Benefits to your business
Cogeneration systems have a wide range of industrial applications, from food processing to construction, and even breweries. For a plant to achieve cogeneration, as summarized by Italian Food Tech, certain conditions must be met including:
- Achieving a primary energy saving (e.g. fuel) compared to alternative solutions (e.g. purchased electricity or electricity produced from a boiler).
- The most rational thermodynamic process is utilized to convert the potential energy of fuel, thanks to the simultaneous generation of mechanical/electrical and thermal energy.

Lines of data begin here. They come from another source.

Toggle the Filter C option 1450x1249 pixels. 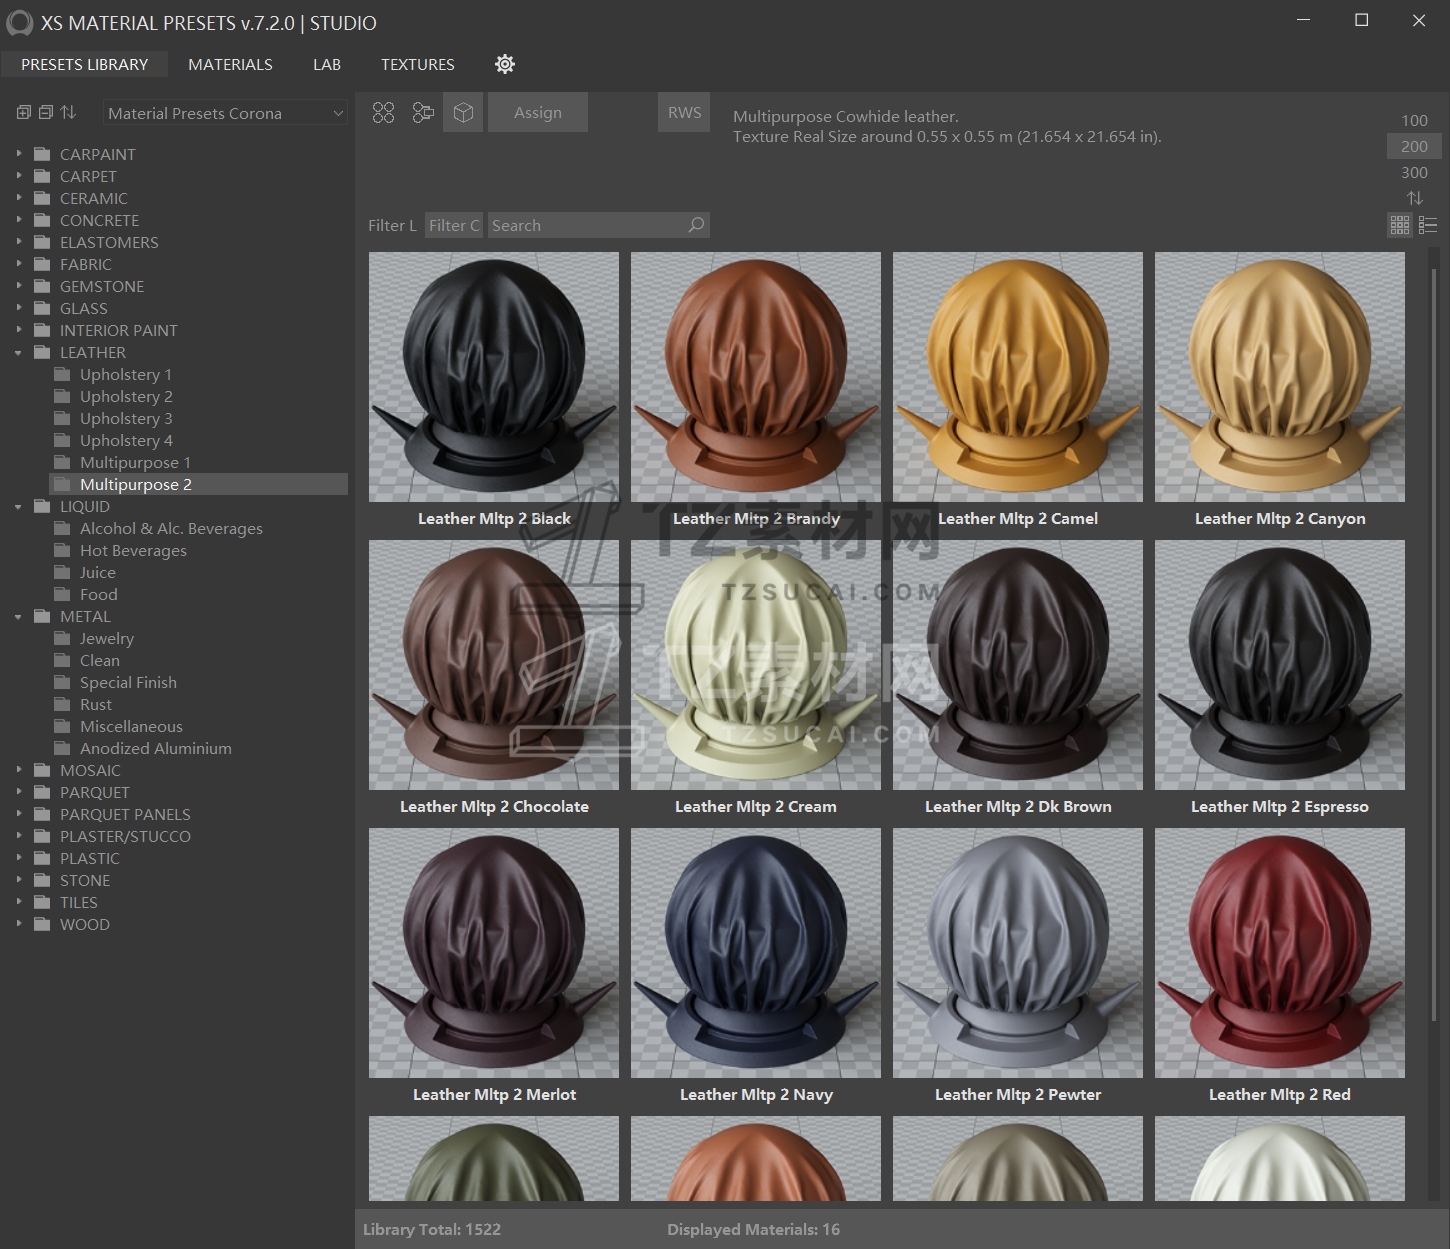click(x=454, y=225)
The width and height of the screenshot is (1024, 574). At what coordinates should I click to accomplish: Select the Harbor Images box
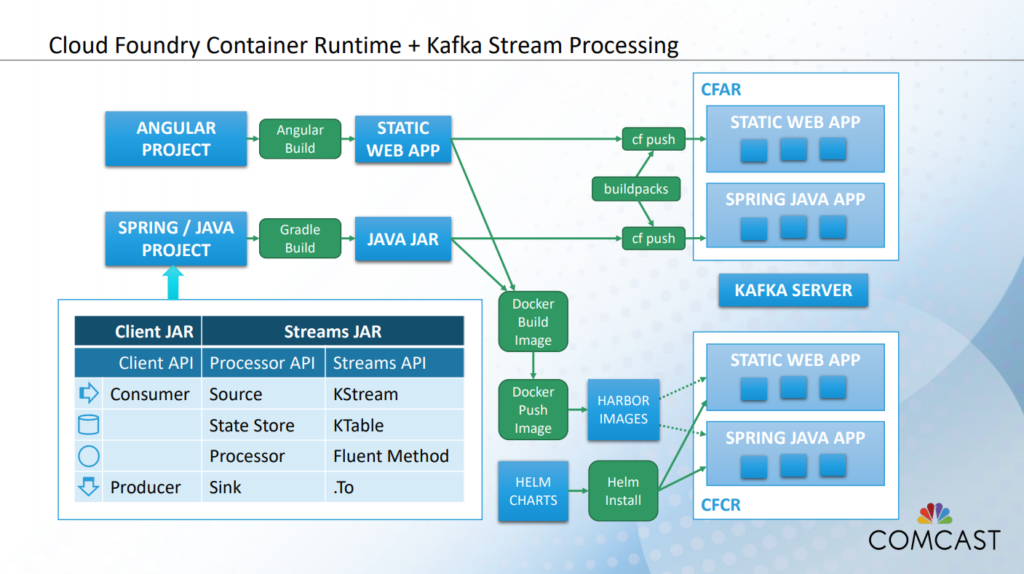click(623, 409)
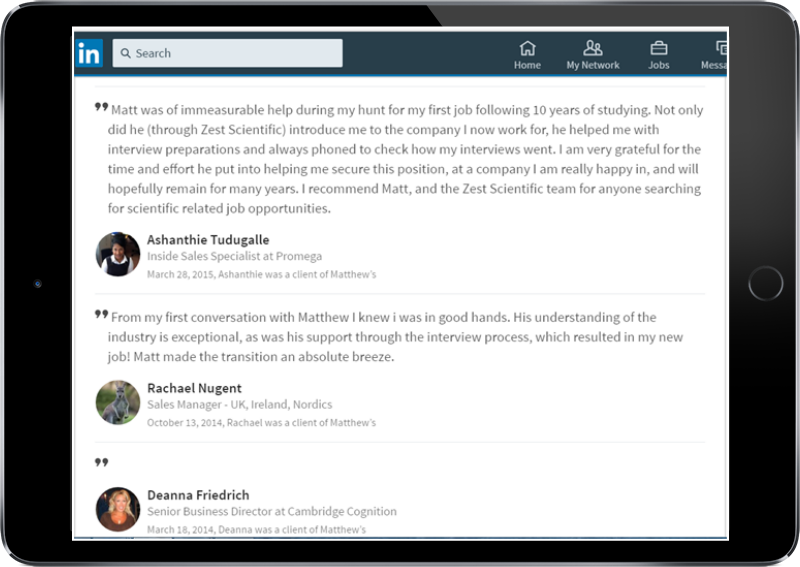The height and width of the screenshot is (567, 800).
Task: Click the Deanna Friedrich name link
Action: point(198,495)
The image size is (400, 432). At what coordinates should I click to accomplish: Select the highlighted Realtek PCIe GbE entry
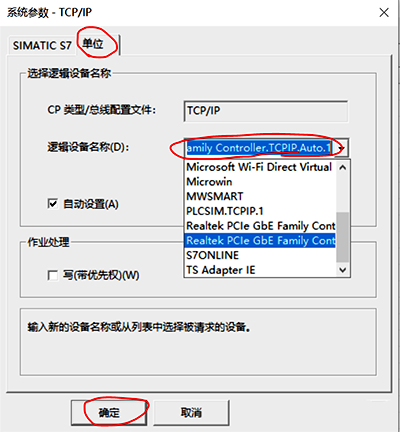260,240
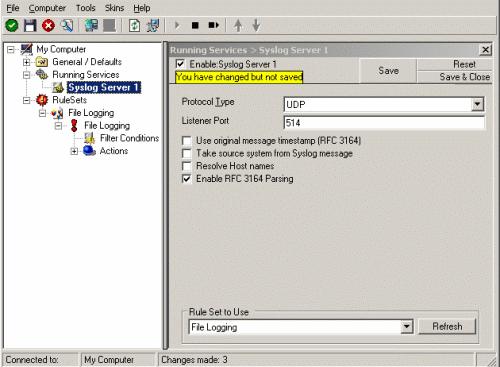The image size is (500, 367).
Task: Enable Use original message timestamp option
Action: point(187,141)
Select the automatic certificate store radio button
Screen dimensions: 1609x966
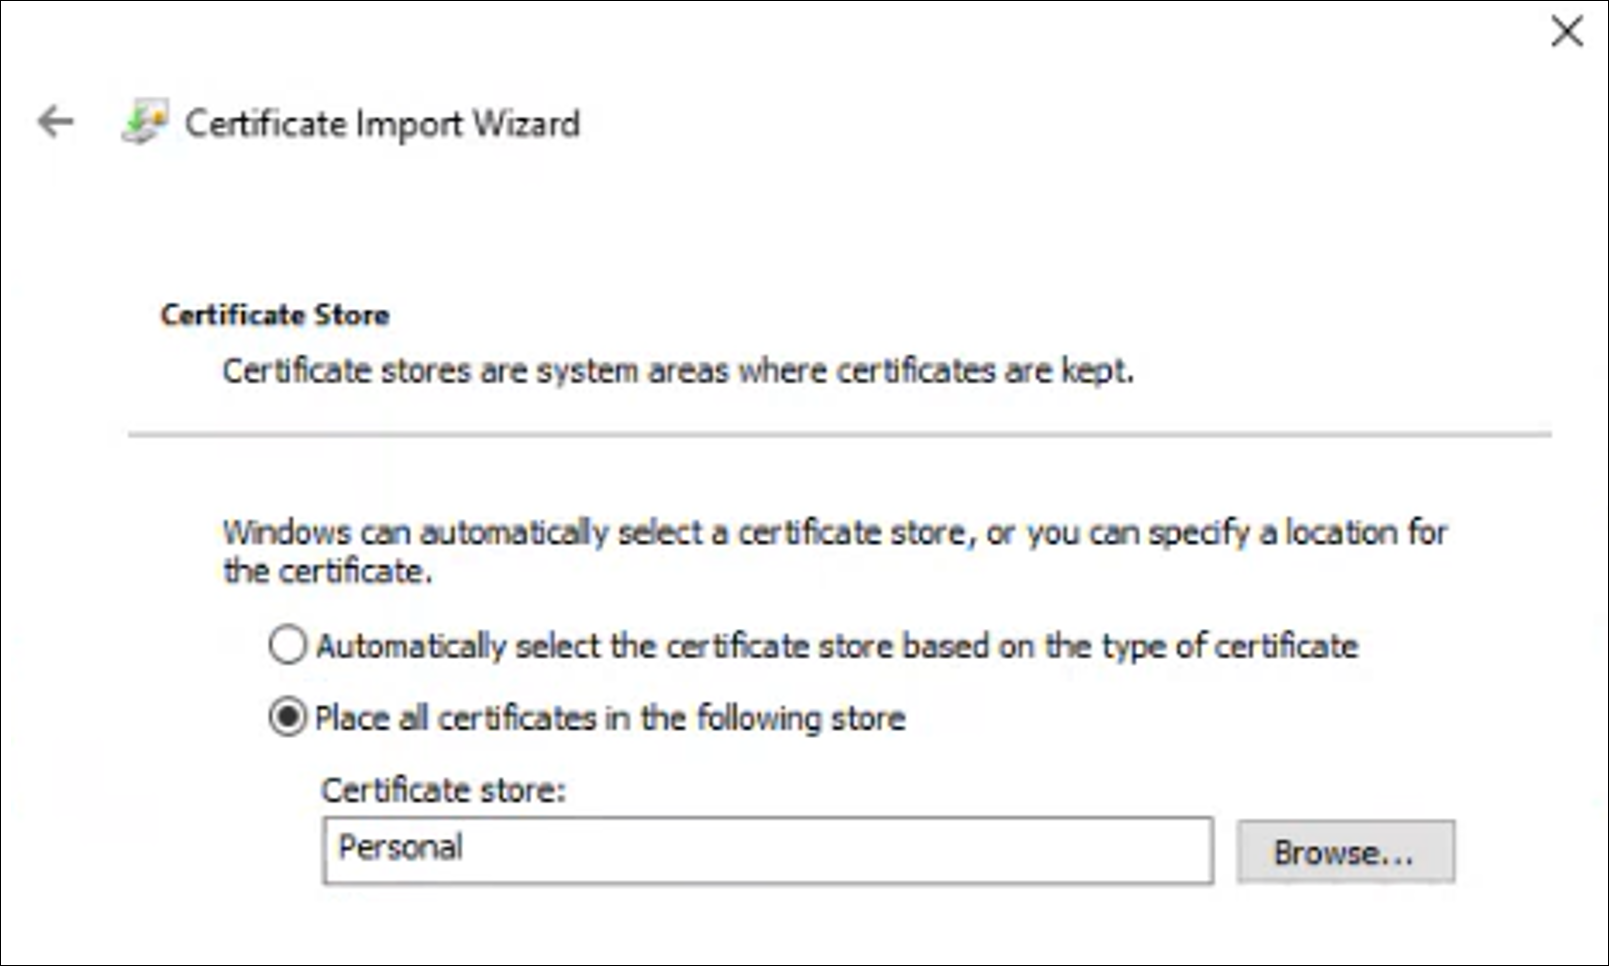click(x=287, y=645)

A simple example of cogeneration would be a power plant that takes residual steam from electricity production — oftentimes utilizing a heat recovery steam generator — and using it to heat buildings.
In the wake of the US Inflation Reduction Act of 2022, the US Department of the Treasury will offer $270 billion in tax incentives to combat climate change. Additional incentives for cogeneration implementation in the US include:
- Investment Tax Credits (ITC): The federal government has, at times, offered Investment Tax Credits for qualified CHP systems. These credits provide a percentage reduction in a company’s tax liability based on the qualified investment in a CHP system.
- Modified Accelerated Cost Recovery System (MACRS): This is a depreciation method that allows businesses to recover the costs of qualifying CHP property over a shorter time frame, providing a financial incentive by reducing taxable income.
- Energy-efficient commercial buildings deduction (Section 179D): This incentive allows building owners to deduct the cost of energy-efficient improvements, including CHP systems, in commercial buildings.
- State and local incentives: Many states offer their own incentives, such as grants, rebates, tax credits, or low-interest loans, to promote energy efficiency and the adoption of CHP systems.
- Utility programs: Some utilities may offer incentives to their commercial and industrial customers for implementing energy-efficient technologies, including CHP systems. These incentives can vary by utility and location.
- Federal and state grants: There have been instances of federal grants aimed at promoting energy efficiency and reducing greenhouse gas emissions. State-level grants and programs may also support CHP projects.
- Renewable Portfolio Standards (RPS) and Renewable Energy Credits (REC): While not specific to CHP, some RPS and REC programs may indirectly benefit CHP projects, especially if the CHP system incorporates renewable energy sources.
- Federal and state funding programs: Occasionally, specific funding programs are launched to support clean energy projects, which could include CHP systems. These programs may be managed by agencies like the Department of Energy (DOE) or other relevant state agencies.
- Environmental benefits: CHP systems can often qualify for emissions reduction credits under certain environmental regulations, providing additional incentives for reducing greenhouse gas emissions.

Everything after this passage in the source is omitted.